10 bin lira manevi tazminat ödenmesi kararı
Anayasa Mahkemesi, başvuruyu kabul ederek, kararında şu gerekçelere yer verdi:
"Başvurucu can güvenliğinin tehlikede olduğu yolundaki iddiaları somut temellere dayalı olarak açıklamıştır. Başvurucunun iş yeri değişikliği talebini öncelikle çalıştığı idareye ilettiği, idarenin reddettiği, ret kararı sonrasında başvurucunun eşi tarafından bıçaklanmak suretiyle yaralandığı anlaşılmaktadır.
Başvurucunun can güvenliğinin tehlikede olduğunu somut temellere dayalı olarak açıklayarak önce çalıştığı kuruma daha sonra yargı makamlarına iletmiş olmasına karşın, Milli Eğitim Bakanlığı ve Aile Mahkemesinin şiddet mağduru başvurucuyu korumaya yönelik tedbirleri sağlama yönündeki pozitif yükümlülüklerine uygun hareket etmedikleri anlaşılmaktadır. Bu durumda başvurucunun maddi ve manevi varlığının korunması hakkı kapsamında devlete ait pozitif yükümlülüklerin gereği gibi yerine getirildiğinden söz edilemez.

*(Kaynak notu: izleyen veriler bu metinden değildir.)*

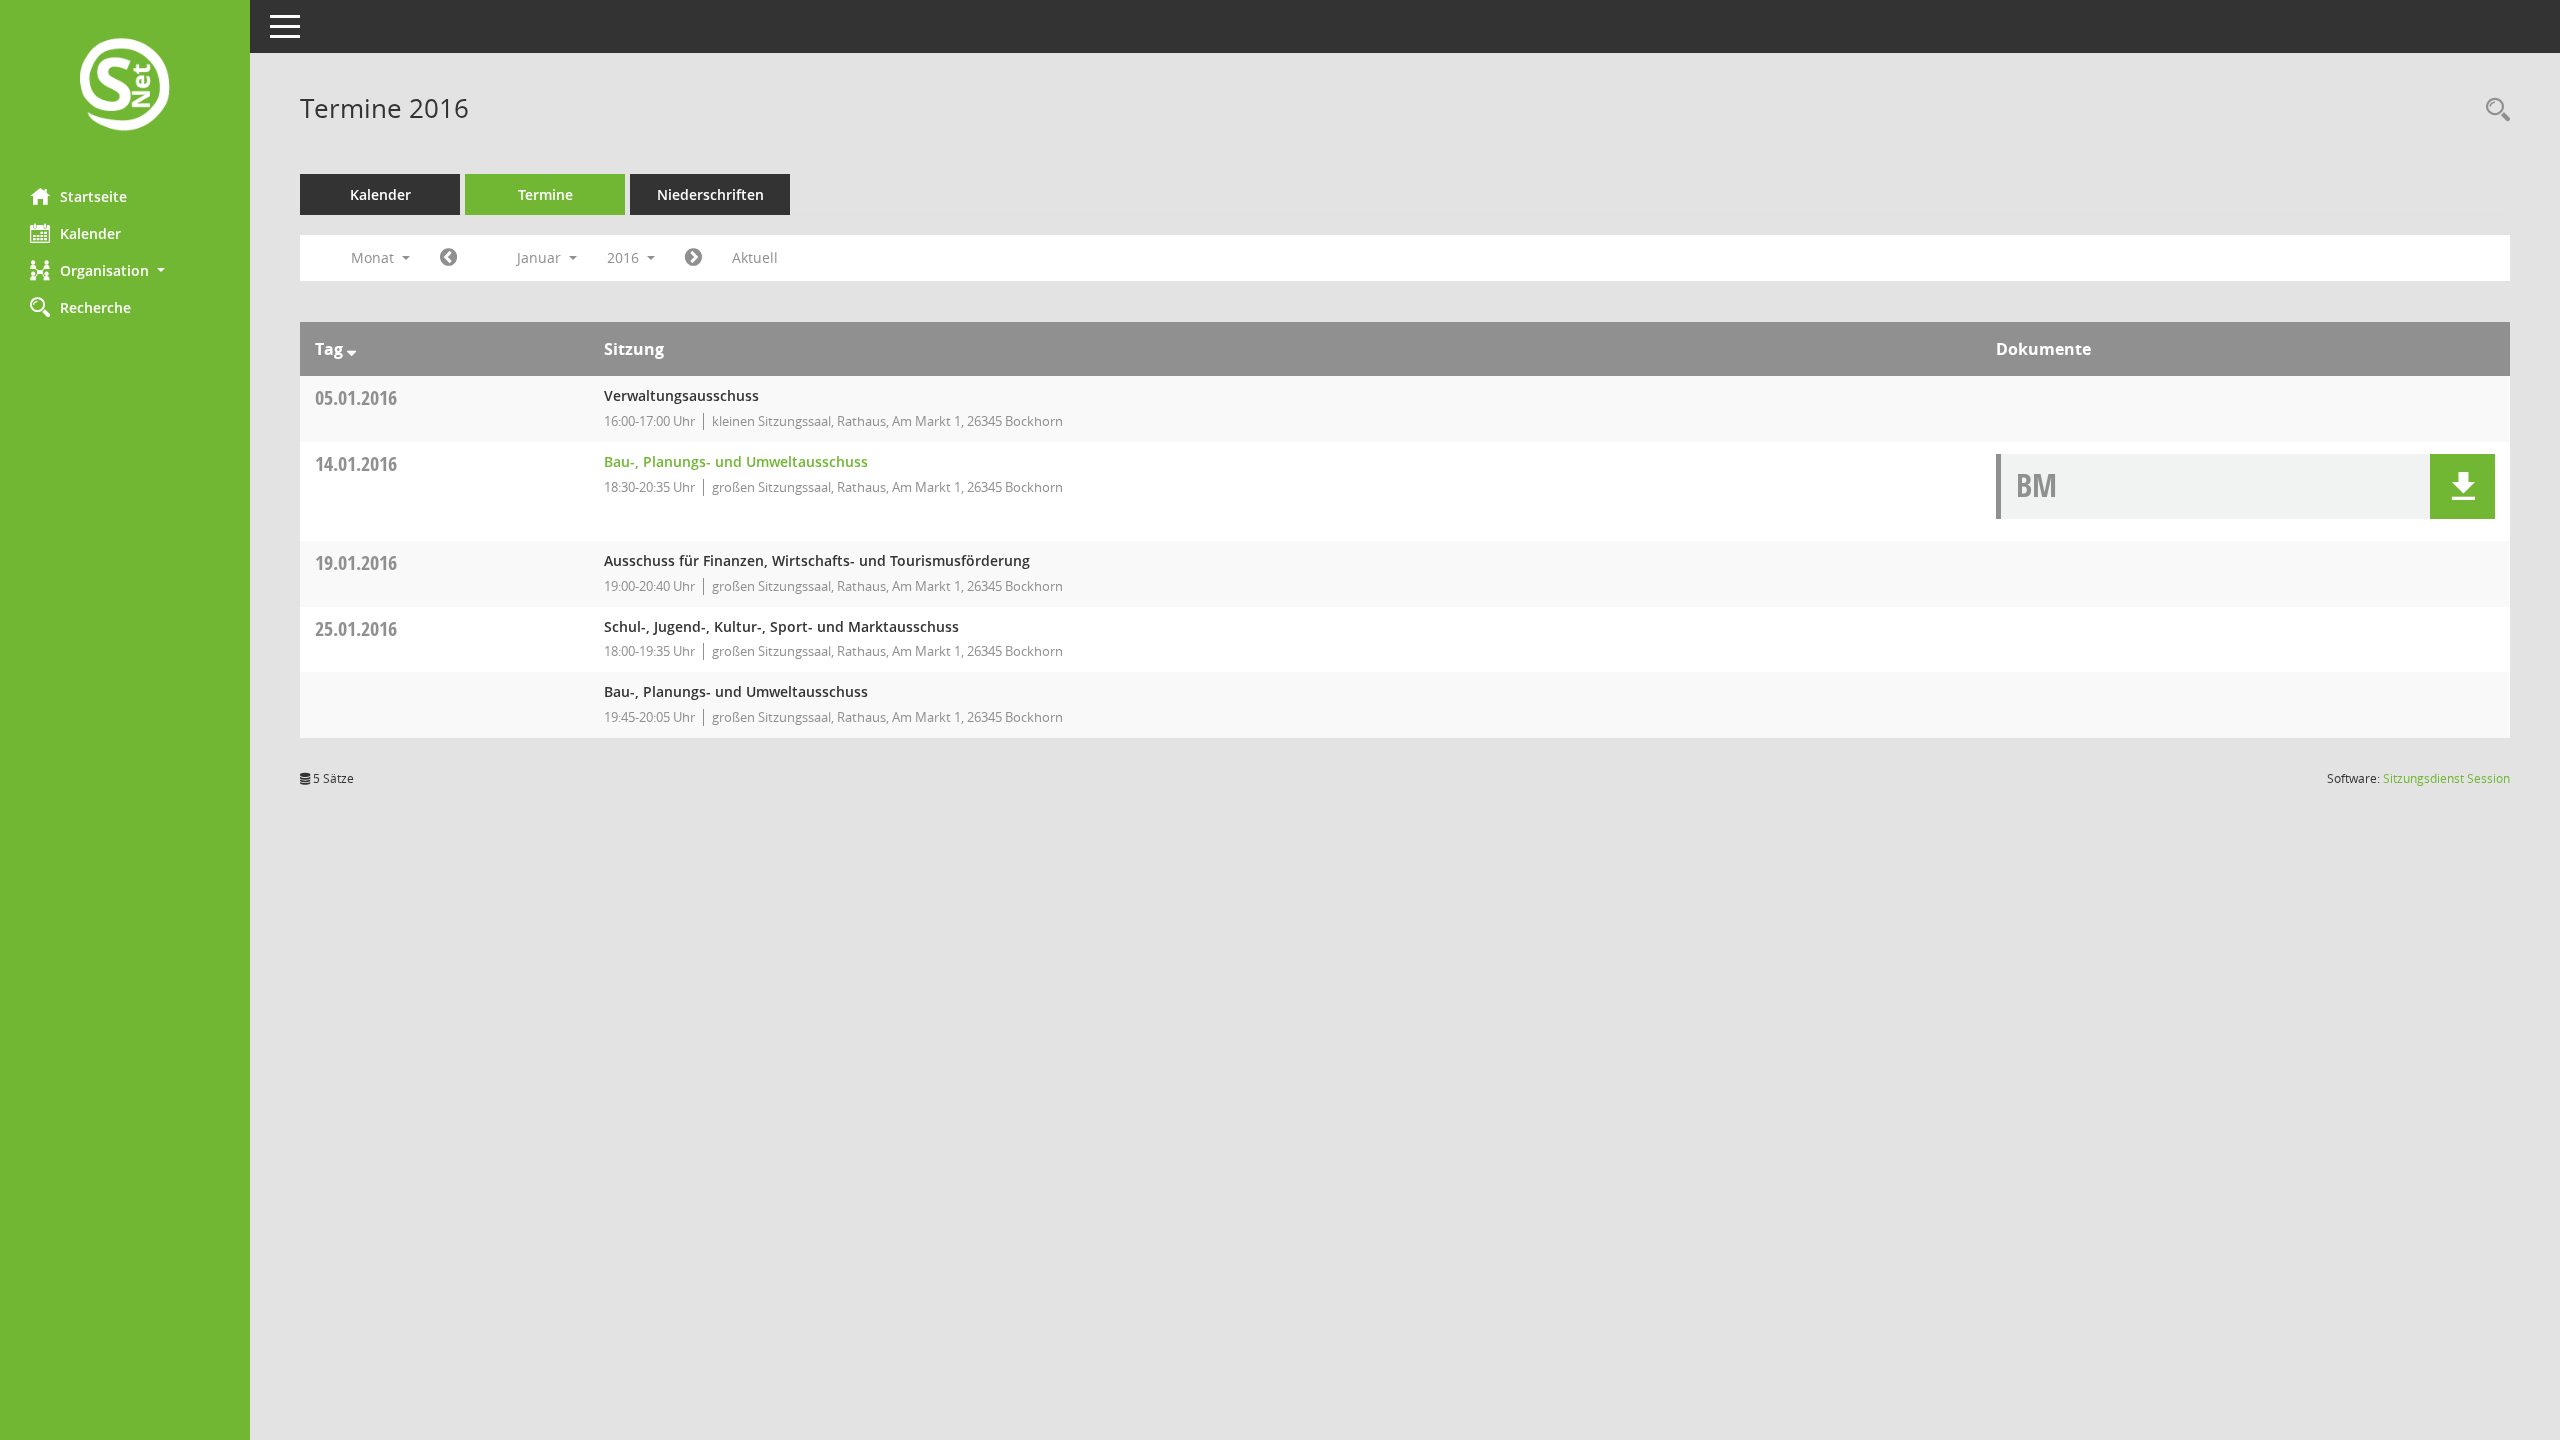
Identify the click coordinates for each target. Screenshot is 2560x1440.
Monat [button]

Kişinin maddi ve manevi varlığını koruma hakkının ihlal edildiğine ilişkin iddianın kabul edilebilir olduğuna, bu hakkın ihlal edildiğine, ihlalin sonuçlarının ortadan kaldırılması için yeniden yargılama yapılmak üzere karar örneğinin gönderilmesine ve başvurucuya 10 bin lira manevi tazminat ödenmesine karar verildi."